Although much has been written about rural policing, accounts of policing islands are generally rare. Research in the Global North has presented policing in remote and small-scale societies as community focused, owing to low crime rates in such societies. But is there actually less crime or less reportage of crimes, such as domestic violence, which recent research has found to be endemic in all social contexts? This chapter examines the issue of integration in relation to policing in the Pacific, where most research on policing islands has been conducted. The Pacific Islands are loosely sub-divided into cultural and geographic groupings of Polynesia, Micronesia, and Melanesia. Most Pacific Island communities (PICs) are microstates with small, geographically dispersed populations. Popular culture has provided a largely idealized account of policing in remote and small societies – characterized as homogenous if slightly eccentric communities. However, policing islands demonstrates the need for caution about valorizing specific models of policing as universally appropriate and functional.

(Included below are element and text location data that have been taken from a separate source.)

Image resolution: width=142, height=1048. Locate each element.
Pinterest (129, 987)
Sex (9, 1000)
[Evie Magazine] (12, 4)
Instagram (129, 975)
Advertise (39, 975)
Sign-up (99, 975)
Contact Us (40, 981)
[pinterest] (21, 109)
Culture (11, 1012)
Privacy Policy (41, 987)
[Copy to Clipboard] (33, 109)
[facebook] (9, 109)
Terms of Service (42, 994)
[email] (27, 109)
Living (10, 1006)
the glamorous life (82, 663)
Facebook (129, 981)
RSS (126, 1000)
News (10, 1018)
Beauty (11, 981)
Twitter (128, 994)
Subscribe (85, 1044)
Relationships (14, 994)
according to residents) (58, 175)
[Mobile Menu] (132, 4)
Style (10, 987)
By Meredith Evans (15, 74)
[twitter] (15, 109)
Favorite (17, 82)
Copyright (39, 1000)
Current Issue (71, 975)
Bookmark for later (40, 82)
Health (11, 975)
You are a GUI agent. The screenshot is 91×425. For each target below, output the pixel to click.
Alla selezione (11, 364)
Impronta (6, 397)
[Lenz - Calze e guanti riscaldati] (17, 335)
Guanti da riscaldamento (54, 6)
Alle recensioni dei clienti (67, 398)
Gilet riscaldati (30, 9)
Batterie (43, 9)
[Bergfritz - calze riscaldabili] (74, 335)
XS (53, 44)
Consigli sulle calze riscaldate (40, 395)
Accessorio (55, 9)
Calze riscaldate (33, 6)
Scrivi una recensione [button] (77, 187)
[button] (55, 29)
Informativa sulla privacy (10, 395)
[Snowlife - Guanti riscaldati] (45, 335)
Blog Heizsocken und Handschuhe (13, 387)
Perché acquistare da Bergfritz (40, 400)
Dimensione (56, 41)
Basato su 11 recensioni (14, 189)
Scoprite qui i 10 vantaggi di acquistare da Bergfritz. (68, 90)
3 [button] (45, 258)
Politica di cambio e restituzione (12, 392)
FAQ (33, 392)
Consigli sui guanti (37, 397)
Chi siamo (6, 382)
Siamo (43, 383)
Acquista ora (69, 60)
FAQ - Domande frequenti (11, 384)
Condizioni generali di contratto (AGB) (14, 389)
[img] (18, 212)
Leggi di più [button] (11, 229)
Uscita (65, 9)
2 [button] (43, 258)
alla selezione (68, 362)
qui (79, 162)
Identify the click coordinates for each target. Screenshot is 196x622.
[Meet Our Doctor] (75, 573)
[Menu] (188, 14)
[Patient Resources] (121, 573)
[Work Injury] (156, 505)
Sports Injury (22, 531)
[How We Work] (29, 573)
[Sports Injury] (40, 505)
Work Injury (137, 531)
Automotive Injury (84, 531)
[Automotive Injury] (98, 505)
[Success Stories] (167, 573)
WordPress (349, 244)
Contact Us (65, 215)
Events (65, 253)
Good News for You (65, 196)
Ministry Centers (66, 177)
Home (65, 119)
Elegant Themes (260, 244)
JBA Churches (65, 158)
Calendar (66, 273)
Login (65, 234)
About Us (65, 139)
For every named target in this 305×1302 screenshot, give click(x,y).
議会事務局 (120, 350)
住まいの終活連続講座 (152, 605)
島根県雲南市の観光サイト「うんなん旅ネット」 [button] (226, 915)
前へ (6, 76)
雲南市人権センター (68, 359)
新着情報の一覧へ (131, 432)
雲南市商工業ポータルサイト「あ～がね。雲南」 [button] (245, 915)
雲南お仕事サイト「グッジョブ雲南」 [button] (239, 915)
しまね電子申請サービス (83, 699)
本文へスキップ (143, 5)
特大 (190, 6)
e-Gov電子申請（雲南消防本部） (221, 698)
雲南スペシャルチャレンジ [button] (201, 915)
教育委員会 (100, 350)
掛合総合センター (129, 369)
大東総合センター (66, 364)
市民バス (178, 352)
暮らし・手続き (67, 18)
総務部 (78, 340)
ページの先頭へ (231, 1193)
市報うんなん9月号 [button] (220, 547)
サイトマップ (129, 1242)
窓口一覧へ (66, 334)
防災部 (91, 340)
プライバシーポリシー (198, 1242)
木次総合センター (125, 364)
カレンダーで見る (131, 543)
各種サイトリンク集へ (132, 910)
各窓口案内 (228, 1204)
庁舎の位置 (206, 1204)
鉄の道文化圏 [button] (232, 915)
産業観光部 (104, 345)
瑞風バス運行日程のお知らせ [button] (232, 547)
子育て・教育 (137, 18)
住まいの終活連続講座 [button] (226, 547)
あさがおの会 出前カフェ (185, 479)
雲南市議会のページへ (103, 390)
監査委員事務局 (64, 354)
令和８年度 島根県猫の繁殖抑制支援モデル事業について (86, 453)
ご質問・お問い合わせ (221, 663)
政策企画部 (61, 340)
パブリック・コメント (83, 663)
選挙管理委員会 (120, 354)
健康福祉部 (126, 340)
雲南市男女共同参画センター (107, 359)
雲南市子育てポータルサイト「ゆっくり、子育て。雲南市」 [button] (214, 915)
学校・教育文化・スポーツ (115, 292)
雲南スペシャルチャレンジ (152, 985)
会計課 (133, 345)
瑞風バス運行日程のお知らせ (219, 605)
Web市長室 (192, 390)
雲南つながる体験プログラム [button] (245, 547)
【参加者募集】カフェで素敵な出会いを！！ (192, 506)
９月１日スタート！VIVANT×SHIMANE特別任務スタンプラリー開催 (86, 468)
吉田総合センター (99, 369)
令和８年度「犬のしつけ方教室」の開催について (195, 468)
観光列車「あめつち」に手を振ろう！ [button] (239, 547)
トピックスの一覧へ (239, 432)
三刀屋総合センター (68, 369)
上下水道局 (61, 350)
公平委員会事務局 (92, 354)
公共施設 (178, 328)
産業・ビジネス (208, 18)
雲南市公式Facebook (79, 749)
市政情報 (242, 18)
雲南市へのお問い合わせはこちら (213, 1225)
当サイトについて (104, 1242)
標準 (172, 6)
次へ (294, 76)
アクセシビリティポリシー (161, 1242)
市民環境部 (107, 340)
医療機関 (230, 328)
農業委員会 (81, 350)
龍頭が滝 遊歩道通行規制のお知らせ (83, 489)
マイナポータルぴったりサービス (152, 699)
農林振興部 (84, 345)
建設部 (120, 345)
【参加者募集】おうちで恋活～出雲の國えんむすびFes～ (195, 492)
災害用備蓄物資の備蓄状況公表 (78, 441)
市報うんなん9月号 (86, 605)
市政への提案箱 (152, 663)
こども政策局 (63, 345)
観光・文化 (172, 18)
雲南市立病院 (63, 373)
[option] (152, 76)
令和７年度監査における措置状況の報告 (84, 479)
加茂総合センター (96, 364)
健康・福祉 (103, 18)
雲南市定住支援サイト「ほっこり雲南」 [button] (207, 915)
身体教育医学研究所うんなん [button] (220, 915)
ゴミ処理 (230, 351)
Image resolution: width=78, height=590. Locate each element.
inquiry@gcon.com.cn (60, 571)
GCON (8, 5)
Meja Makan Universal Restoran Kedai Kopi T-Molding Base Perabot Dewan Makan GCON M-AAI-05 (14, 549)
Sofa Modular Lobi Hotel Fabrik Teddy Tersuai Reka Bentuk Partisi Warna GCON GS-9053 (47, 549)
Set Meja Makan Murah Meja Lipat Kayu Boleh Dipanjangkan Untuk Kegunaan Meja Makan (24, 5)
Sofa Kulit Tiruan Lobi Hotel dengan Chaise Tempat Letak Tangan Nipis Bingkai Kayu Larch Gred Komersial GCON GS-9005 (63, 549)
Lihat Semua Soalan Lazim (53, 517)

Although it is hardly a new insight that social integration as much produces crime as it prevents it, this chapter draws on the case of Pitcairn Island – Britain’s smallest colony and the last British territory in the Pacific – to more deeply explore how intensive social ‘bonding’ capital can be both crime protective as well as criminogenic. The ‘social glue’ of Pitcairn has been a source of both idyllization and horror; it demonstrates a strong sense of island communitarianism, illustrated for instance in the interdependency of the island’s families and the role of local gossip and surveillance in encouraging compliance with local norms. It is, however, these same features that have been attributed to Pitcairn’s secret sex culture that defined Island life and resulted in the Pitcairn Island sexual assault trials (2004), where a third of the Island’s male population were charged with a range of sexual offences, including against minors. This case holds important lessons for criminological theorizing regarding different forms of social capital, emphasizing how extreme insularity, buoyed by island isolation and remoteness, can subvert social norms.